● **Required task**:
Reproduce the forum thread on removing duplicates word for word.

● **Document excerpt**:
Page 1 of 1

Removing Duplicates

Posted: Tue Nov 22, 2011 12:19 pm
by haryedru
Hi this is my input
ID,Term
1,CONTRACT_NUMBER
1,CONTRACT_NUMBER
1,CONTRACT_NUMBER
2,Account
3,Account_Currency_Code
3,Account_Currency_Code
4,Account_Analyst

This should be my output

ID,TERM
1,CONTRACT_NUMBER
1,CONTRACT_NUMBER
1,CONTRACT_NUMBER
3,Account_Currency_Code
3,Account_Currency_Code

If a record is repeating i need that in the output.
Can anyone help me on this. I tried using stage variables in transformer but i am getting 1 record less like this

ID,TERM
1,CONTRACT_NUMBER
1,CONTRACT_NUMBER
3,Account_Currency_Code

thanks in advance

Posted: Tue Nov 22, 2011 2:18 pm
by ray.wurlod
Show us what you tried. This is readily do-able; particularly easily if the data have been processed through a Sort stage that generates a Key Change column (assuming you're using a parallel job, which is not certain). You can, of course, do the key change test using stage variables.

● **Data section**:

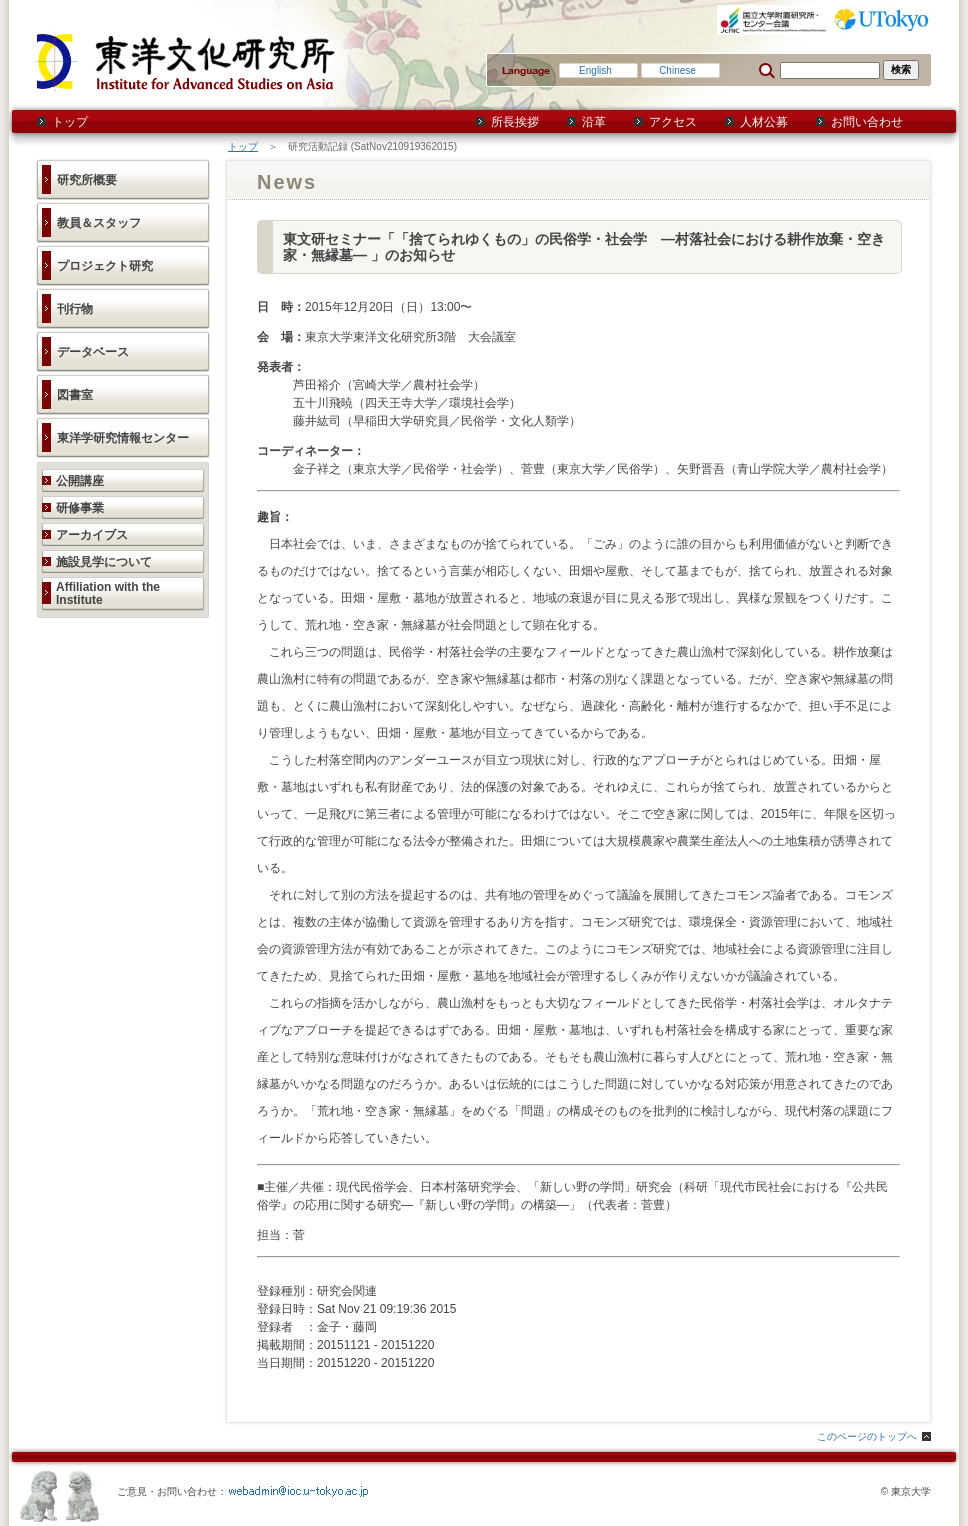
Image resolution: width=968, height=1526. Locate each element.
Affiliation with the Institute (108, 593)
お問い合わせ (867, 122)
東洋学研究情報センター (123, 438)
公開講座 (80, 481)
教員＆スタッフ (99, 223)
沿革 (594, 122)
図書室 (75, 395)
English (595, 70)
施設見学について (104, 562)
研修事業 (80, 508)
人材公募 (764, 122)
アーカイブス (92, 535)
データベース (93, 352)
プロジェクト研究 (105, 266)
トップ (70, 122)
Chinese (677, 70)
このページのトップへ (867, 1436)
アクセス (673, 122)
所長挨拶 (515, 122)
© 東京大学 (906, 1491)
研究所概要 (87, 180)
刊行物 (75, 309)
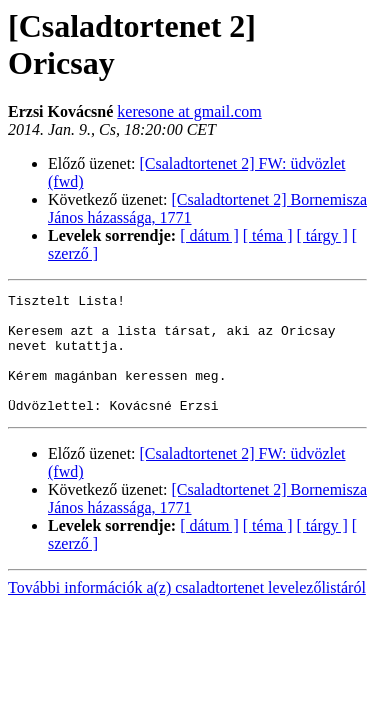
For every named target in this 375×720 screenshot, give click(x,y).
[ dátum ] (209, 235)
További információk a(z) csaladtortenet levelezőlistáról (187, 611)
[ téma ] (268, 235)
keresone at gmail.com (189, 111)
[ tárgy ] (322, 235)
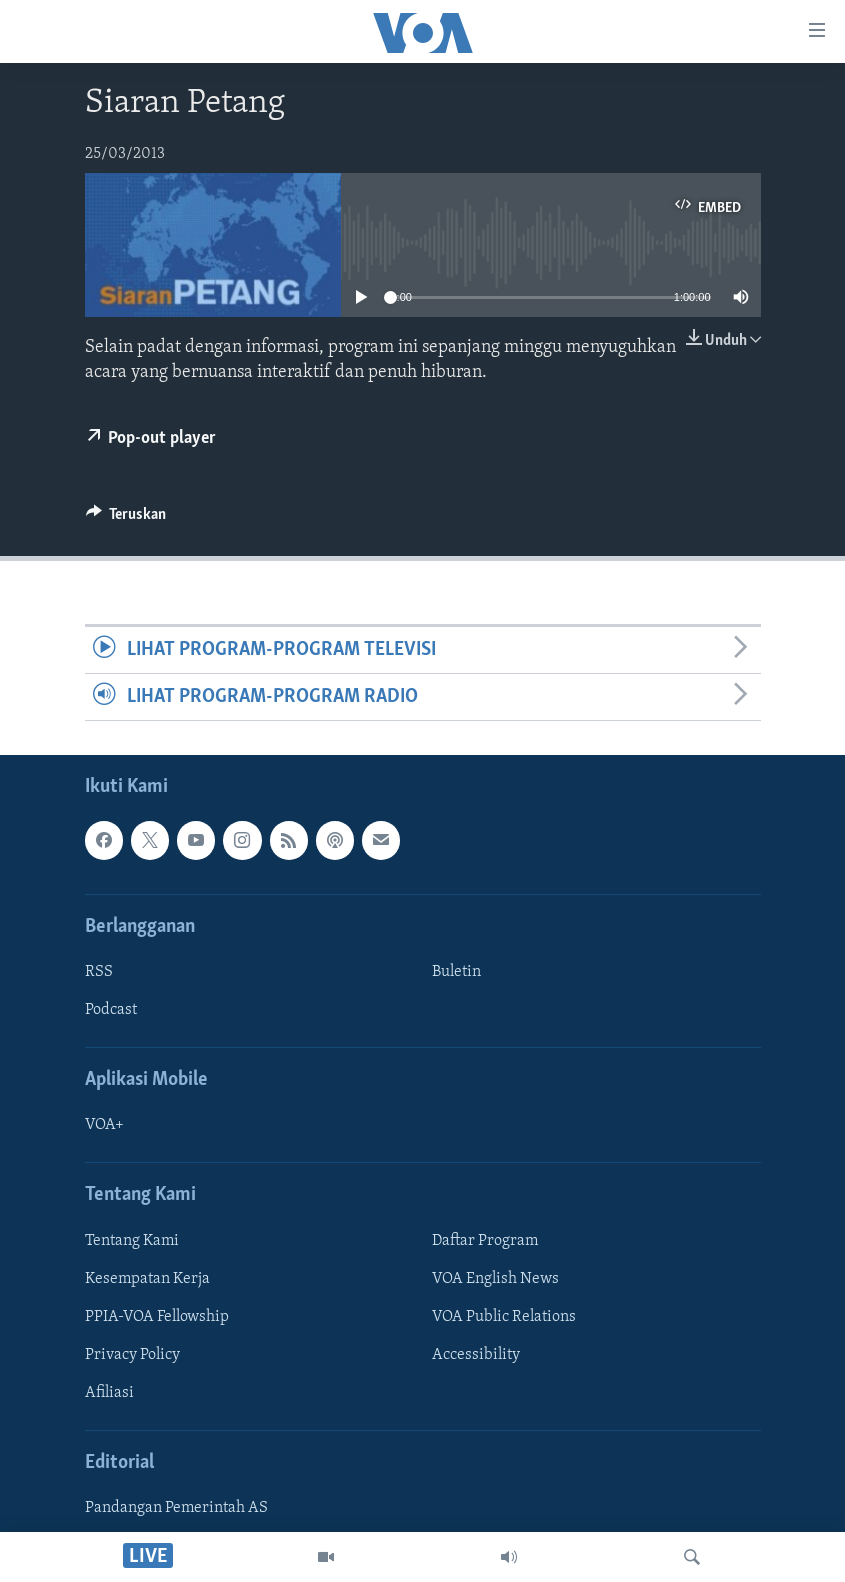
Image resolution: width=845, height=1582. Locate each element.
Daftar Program (485, 1241)
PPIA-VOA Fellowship (157, 1317)
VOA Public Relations (504, 1317)
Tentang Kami (132, 1241)
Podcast (111, 1010)
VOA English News (495, 1279)
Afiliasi (109, 1393)
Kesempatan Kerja (147, 1279)
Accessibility (476, 1355)
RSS (99, 972)
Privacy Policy (132, 1355)
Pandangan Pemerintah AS (176, 1509)
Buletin (456, 972)
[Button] (126, 519)
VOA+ (104, 1126)
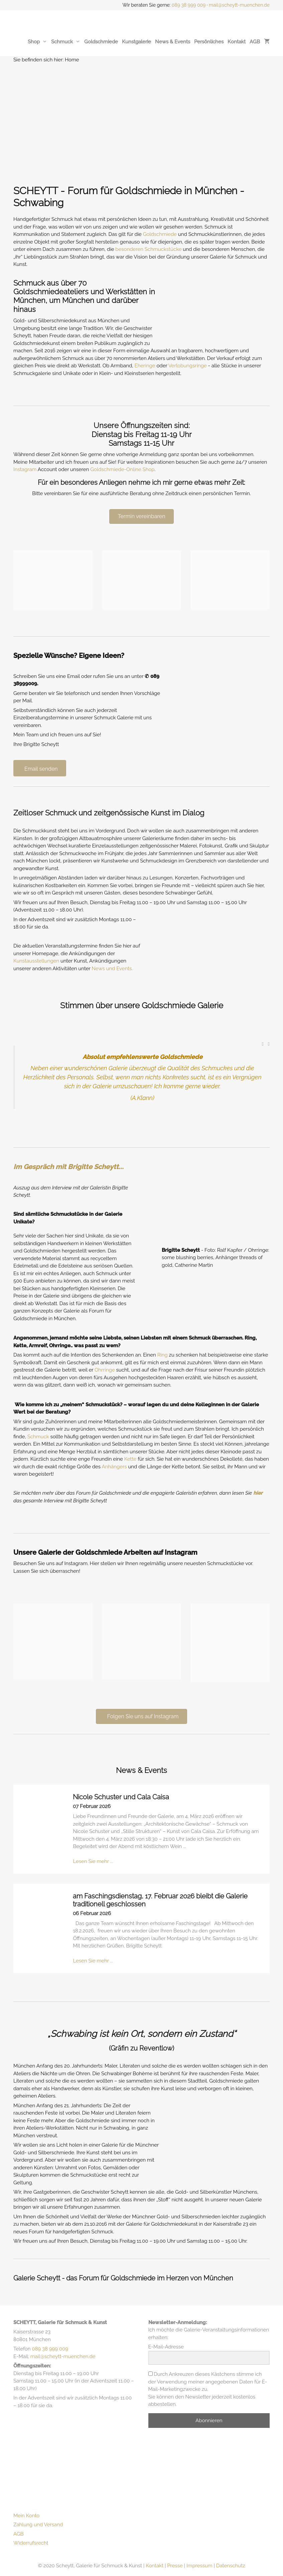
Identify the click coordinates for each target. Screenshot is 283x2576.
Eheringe (145, 366)
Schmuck (65, 41)
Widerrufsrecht (30, 2543)
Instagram (24, 469)
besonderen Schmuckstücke (148, 249)
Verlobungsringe (187, 366)
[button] (263, 1044)
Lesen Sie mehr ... (93, 1861)
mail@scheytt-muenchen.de (239, 5)
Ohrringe (105, 1370)
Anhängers (114, 1467)
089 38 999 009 (189, 5)
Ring (162, 1355)
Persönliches (209, 42)
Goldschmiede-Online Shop (122, 469)
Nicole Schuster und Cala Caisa (121, 1797)
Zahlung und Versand (38, 2525)
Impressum (199, 2566)
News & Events (172, 42)
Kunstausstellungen (36, 961)
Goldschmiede (101, 42)
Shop (37, 41)
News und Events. (112, 969)
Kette (130, 1459)
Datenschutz (230, 2566)
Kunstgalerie (136, 42)
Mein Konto (26, 2516)
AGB (255, 42)
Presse (174, 2566)
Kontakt (237, 42)
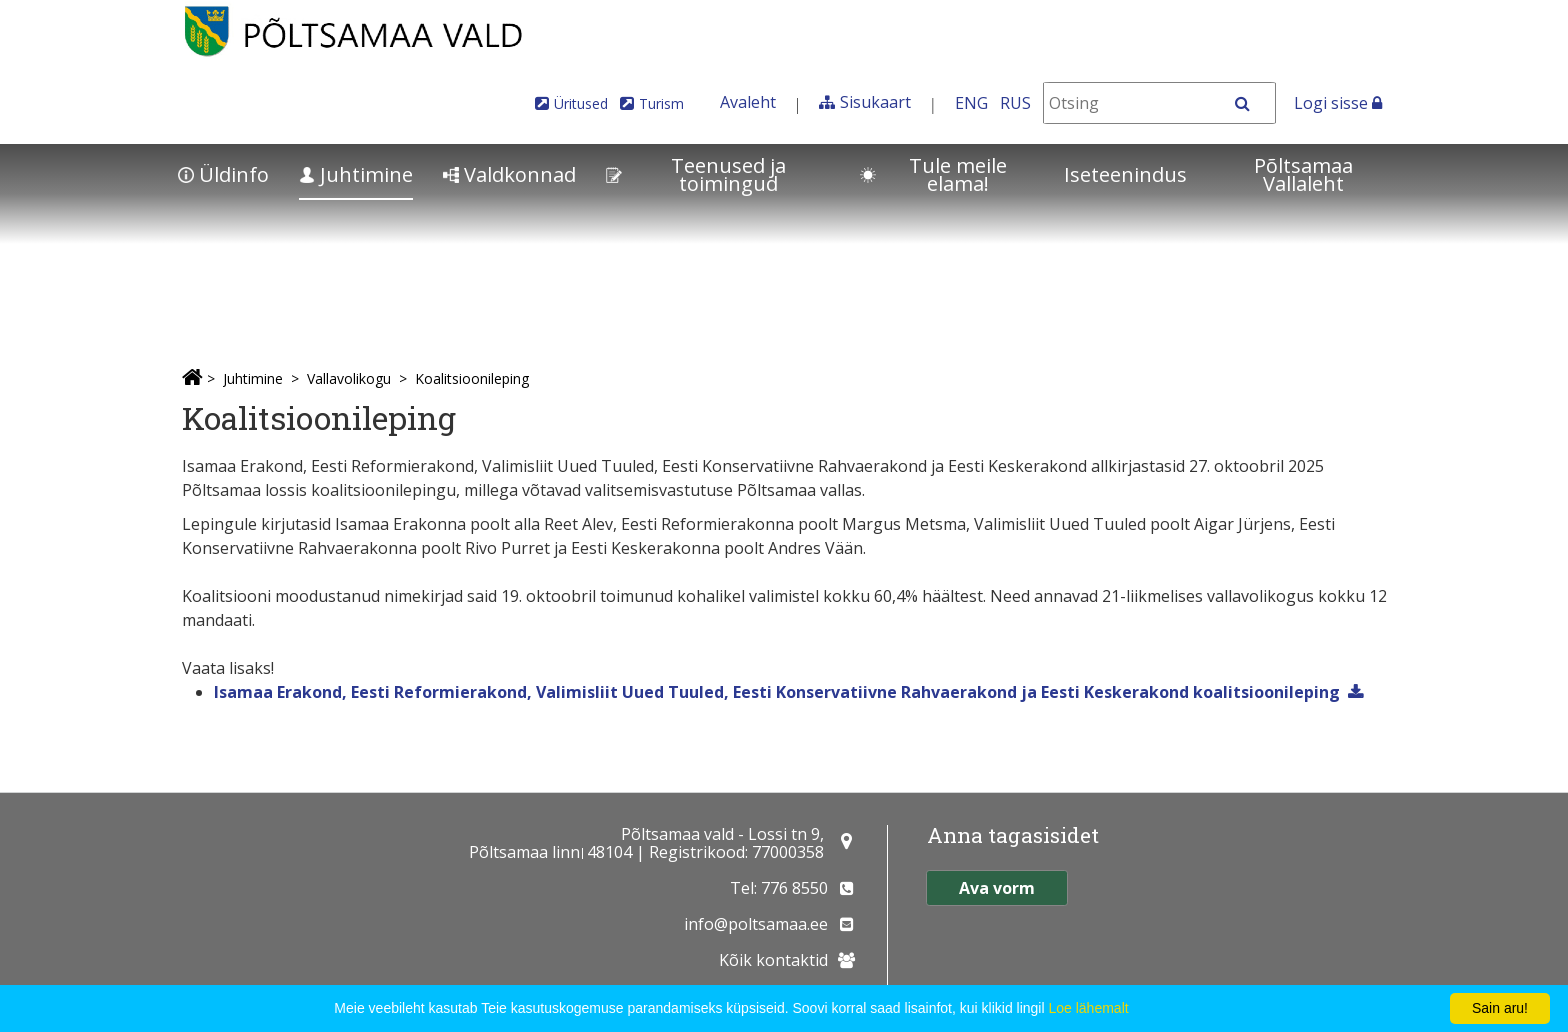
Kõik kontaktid (773, 960)
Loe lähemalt (1088, 1008)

● **Task output**:
Page 1 of 1

Removing Duplicates

Posted: Tue Nov 22, 2011 12:19 pm
by haryedru
Hi this is my input
ID,Term
1,CONTRACT_NUMBER
1,CONTRACT_NUMBER
1,CONTRACT_NUMBER
2,Account
3,Account_Currency_Code
3,Account_Currency_Code
4,Account_Analyst

This should be my output

ID,TERM
1,CONTRACT_NUMBER
1,CONTRACT_NUMBER
1,CONTRACT_NUMBER
3,Account_Currency_Code
3,Account_Currency_Code

If a record is repeating i need that in the output.
Can anyone help me on this. I tried using stage variables in transformer but i am getting 1 record less like this

ID,TERM
1,CONTRACT_NUMBER
1,CONTRACT_NUMBER
3,Account_Currency_Code

thanks in advance

Posted: Tue Nov 22, 2011 2:18 pm
by ray.wurlod
Show us what you tried. This is readily do-able; particularly easily if the data have been processed through a Sort stage that generates a Key Change column (assuming you're using a parallel job, which is not certain). You can, of course, do the key change test using stage variables.